I feel like I'm trying to figure it out.
In the meantime, I did say I'd try to post messages with a more positive slant to them, so here's one:
Happiness is... the kindness of a stranger.
Today I stopped at the grocery store for a few items, and while I was bagging some onions, my scarf got caught on the edge of the bin and knocked a few onions off the stand, sending them rolling across the floor. I made some sort of noise of surprise and mild annoyance, and bent down to pick up the small mess. Another customer walking by joked about how that's happened to her too and very kindly helped me retrieve the runaway onions from the floor.
It's so silly, because it's such a simple moment. But more and more it seems people get caught up in their own worlds (see above commentary about my own 'stuck' life right now, LOL) and they stop paying attention to one another out there in the day-to-day environment. That woman could have walked right on by with her cart and left me to take care of the issue myself. It was only about 2 or 3 onions, no big deal, really. I was perfectly capable of dealing with it, but instead she took time to help me out. In doing so, her friendly remarks and generosity in the moment really stuck with me the rest of this day.
So, thank you, Kind Stranger. You brightened my day. I hope someone does the same for you.
no subject
Date: 2014-04-06 03:43 am (UTC)It was really sweet of the lady to stop and help. Always a good reminder that people are not so bad. :)
no subject
Date: 2014-04-10 02:06 pm (UTC)no subject
Date: 2014-04-06 09:00 pm (UTC)Maybe that's part of the answer? I often don't have time, so I've had to learn to stop and think before automatically replying "Sorry, I don't have time to have dinner/go to the theater/movies etc." This may only be true for me, but even if I've deliberately left time free on the weekend when I really want to read/watch something as work takes up a lot of time and energy during the week, I still find myself aimlessly moving about the house instead of sitting down to do what I planned. I still do things like phoning friends,challenging myself on some Pilate exercise like the plank or tidying up. It's not procrastinating as I really want to read or watch the next episode, but someone told me the brain needs to rest and recover. Maybe that's what you're doing but because you've been busy for so long it's taking you longer to recover and to "re-adapt"?
ITA on the kindness of strangers. I slipped on an icy patch the other morning, nothing dramatic and no serious injury. Had barely hit the ground and there was an outstretched hand helping me up. It turned the whole thing into being about the kindness of a stranger instead of slipping and bruises.
no subject
Date: 2014-04-07 05:25 am (UTC)In your case, I'd say to kind of... force yourself (that probably sounds too strong) to slow down a bit, or even narrow your focus. Anything is easier to do for yourself once you make it some sort of a routine (even leisure activities like reading and relaxing!). It's a strange thing to recognize, but I have discovered it to be true. Probably because sometimes it's far too easy for me to fall out of the good habits (taking time for myself, getting outside on days off, doing the occasional little fun thing) and into the bad ones (stressing in myriad ways, the list goes on and on...).

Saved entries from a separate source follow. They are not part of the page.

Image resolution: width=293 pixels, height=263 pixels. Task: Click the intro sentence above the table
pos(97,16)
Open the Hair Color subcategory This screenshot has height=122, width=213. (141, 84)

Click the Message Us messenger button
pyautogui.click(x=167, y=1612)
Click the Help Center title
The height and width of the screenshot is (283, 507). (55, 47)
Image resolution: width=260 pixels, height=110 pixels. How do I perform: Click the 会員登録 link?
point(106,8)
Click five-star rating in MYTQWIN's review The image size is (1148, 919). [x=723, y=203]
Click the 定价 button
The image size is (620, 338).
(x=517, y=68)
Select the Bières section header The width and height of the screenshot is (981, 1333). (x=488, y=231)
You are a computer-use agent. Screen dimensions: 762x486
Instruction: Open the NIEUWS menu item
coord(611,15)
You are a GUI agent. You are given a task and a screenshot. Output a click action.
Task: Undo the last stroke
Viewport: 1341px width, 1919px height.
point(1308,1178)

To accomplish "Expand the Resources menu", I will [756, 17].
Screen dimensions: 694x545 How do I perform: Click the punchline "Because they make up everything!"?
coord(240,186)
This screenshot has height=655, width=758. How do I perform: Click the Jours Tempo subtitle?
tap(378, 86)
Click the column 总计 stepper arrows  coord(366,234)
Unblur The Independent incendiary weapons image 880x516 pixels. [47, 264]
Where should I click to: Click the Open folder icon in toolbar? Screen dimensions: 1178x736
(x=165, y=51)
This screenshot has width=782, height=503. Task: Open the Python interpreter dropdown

I like your positive note. It's actually become one of my favorite little things about Los Angeles. Everyone assumes San Diego is super laid-back and everyone is open and friendly there, but the reality is it's actually a weirdly conservative, spread out, standoffish city. Meanwhile, in LA, where people assume it's intimidating and hyper-busy and full of crazy and/or violent people, I'm constantly surprised by how open and friendly people are here, to a huge degree. I really like it.